[Tugas yang Dikerjakan]
- 1) Salin kembali bagian tulisan tentang semut, mulai dari "Aku sibuk memperhatikan" sampai ke "untuk memperhatikan gerakannya.", lalu tukar "handphone" dengan "ponsel".
- 2) Dalam tulisan tentang semut, alat apa yang suatu waktu digunakan si aku untuk memperhatikan gerakan semut?
- 3) Teruskan tulisan tentang semut itu mulai dari kalimat terakhirnya.

[Kutipan Terpilih]
########################################

Laman

Duniaku Tak Lengkap Tanpamu

6 komentar

Sebuah pekerjaan yang melelahkan, namun selalu membuatku ketagihan.

Apa pasal?

Aku sibuk memperhatikan gerak-gerik deretan semut-semut yang berjejer rapi dan menyusuri dinding kamarku. Aku bahkan merekamnya dalam sebuah video di handphone. Memperhatikan semut-semut kecil itu berbaris dan saling tolong menolong, aku terkesiap lalu teringat beberapa orang teman-temanku. Semut-semut itu sepertinya menjalin sebuah keakraban yang begitu hangat. Setiap kali mereka berpapasan dengan temannya, mereka berhenti sejenak. Aku sendiri tidak tahu apa yang mereka lakukan karena aku tak memiliki kemampuan Nabi Sulaiman ‘Alaihissalam ‎yang bisa berbicara dengan hewan. Aku mendunga banyak hal setelah mengamatinya lebih dekat, bahkan suatu waktu menggunakan sebuah kaca pembesar untuk memperhatikan gerakannya.

########################################

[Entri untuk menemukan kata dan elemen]

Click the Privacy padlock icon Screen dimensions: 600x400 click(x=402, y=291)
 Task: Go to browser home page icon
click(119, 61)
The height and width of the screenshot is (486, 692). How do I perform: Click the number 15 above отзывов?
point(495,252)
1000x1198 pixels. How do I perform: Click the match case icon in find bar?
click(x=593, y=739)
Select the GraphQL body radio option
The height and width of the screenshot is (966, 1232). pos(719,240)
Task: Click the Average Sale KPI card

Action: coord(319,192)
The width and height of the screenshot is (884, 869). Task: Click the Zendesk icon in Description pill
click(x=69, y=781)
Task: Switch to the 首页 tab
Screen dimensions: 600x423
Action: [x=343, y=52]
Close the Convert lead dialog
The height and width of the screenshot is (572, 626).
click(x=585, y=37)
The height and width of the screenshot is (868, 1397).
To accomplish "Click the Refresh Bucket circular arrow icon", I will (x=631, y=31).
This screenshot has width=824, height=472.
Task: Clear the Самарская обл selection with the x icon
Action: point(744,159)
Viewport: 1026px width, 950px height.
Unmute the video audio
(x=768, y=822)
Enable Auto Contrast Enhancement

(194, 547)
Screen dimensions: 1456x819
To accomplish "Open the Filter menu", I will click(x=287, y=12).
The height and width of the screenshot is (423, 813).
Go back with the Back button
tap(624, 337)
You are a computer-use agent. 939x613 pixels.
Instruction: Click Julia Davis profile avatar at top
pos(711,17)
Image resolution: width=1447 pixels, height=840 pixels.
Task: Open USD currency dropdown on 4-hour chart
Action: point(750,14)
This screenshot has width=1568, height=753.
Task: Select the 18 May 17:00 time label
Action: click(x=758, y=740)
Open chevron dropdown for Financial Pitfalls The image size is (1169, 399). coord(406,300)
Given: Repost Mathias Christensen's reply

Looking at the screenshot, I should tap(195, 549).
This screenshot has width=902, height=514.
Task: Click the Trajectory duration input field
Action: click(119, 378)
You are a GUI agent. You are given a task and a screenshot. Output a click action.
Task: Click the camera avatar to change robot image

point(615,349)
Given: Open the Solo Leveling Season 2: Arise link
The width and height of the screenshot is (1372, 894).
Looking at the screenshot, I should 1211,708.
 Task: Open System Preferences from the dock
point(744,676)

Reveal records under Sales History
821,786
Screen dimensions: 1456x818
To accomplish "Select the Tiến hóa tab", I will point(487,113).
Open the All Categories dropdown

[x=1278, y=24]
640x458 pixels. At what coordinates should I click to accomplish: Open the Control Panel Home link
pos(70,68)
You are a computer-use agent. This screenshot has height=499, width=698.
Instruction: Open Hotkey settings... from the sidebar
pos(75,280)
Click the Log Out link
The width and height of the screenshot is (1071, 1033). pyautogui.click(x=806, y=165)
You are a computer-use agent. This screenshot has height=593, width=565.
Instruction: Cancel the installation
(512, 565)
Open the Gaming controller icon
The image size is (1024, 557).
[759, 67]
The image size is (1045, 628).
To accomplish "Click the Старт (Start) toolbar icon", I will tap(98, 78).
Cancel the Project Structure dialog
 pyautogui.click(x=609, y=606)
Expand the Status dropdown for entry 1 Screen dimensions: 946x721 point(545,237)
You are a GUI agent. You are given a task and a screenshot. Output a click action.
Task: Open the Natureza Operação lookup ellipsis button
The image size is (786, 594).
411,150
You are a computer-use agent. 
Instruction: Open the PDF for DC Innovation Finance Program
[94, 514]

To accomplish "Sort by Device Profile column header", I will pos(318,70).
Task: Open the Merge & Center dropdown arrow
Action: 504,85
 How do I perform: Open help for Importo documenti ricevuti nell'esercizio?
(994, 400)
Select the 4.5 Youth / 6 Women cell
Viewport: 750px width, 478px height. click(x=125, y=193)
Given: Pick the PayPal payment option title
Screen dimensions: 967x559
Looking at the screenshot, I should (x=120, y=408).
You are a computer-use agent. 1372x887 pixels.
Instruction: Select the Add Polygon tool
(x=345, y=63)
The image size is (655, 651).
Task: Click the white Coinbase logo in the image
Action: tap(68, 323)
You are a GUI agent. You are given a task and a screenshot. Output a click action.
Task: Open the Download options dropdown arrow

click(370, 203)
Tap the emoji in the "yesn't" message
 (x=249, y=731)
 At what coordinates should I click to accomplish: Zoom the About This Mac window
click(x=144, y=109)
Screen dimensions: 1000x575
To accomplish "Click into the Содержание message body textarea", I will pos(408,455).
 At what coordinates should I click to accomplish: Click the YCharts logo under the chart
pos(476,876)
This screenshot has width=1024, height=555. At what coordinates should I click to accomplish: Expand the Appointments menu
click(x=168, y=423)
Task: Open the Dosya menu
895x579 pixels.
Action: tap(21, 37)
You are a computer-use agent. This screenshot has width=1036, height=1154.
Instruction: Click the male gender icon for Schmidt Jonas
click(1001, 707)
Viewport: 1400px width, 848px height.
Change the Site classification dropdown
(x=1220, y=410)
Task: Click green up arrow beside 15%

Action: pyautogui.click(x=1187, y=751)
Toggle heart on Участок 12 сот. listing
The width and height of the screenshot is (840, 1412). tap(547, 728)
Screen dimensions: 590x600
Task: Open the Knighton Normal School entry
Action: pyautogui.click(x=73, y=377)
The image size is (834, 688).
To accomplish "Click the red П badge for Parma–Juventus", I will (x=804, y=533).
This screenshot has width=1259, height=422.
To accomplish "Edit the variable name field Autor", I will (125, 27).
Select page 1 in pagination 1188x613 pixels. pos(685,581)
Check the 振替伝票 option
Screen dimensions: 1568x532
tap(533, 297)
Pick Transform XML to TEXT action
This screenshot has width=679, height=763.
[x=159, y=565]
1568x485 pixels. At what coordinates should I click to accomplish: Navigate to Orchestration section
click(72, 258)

########################################

[Jawaban Tugas]
- 1)
Aku sibuk memperhatikan gerak-gerik deretan semut-semut yang berjejer rapi dan menyusuri dinding kamarku. Aku bahkan merekamnya dalam sebuah video di ponsel. Memperhatikan semut-semut kecil itu berbaris dan saling tolong menolong, aku terkesiap lalu teringat beberapa orang teman-temanku. Semut-semut itu sepertinya menjalin sebuah keakraban yang begitu hangat. Setiap kali mereka berpapasan dengan temannya, mereka berhenti sejenak. Aku sendiri tidak tahu apa yang mereka lakukan karena aku tak memiliki kemampuan Nabi Sulaiman ‘Alaihissalam ‎yang bisa berbicara dengan hewan. Aku mendunga banyak hal setelah mengamatinya lebih dekat, bahkan suatu waktu menggunakan sebuah kaca pembesar untuk memperhatikan gerakannya.

- 2) Si aku menggunakan sebuah kaca pembesar.

- 3)
 Mereka sepertinya bersalaman dan sekedar bertegur sapa. Apa katanya?

Jangan tanya aku, Kawan. Aku tidak mengerti.

Mereka menjalin kekeluargaan dengan baik. Memperhatikan mereka hidup dalam suasana kekeluargaan yang hangat, membuatku rindu akan beberapa teman-temanku yang belakangan mulai sibuk tergerus masa. Tak ada yang mengirimiku pesan hari ini, namun aku memaklumi kesibukan mereka masing-masing. Kesibukan mereka bukanlah bumerang untukku dan alasan agar membuatku jauh dari mereka.

Maka akan kusebutkan mereka satu persatu.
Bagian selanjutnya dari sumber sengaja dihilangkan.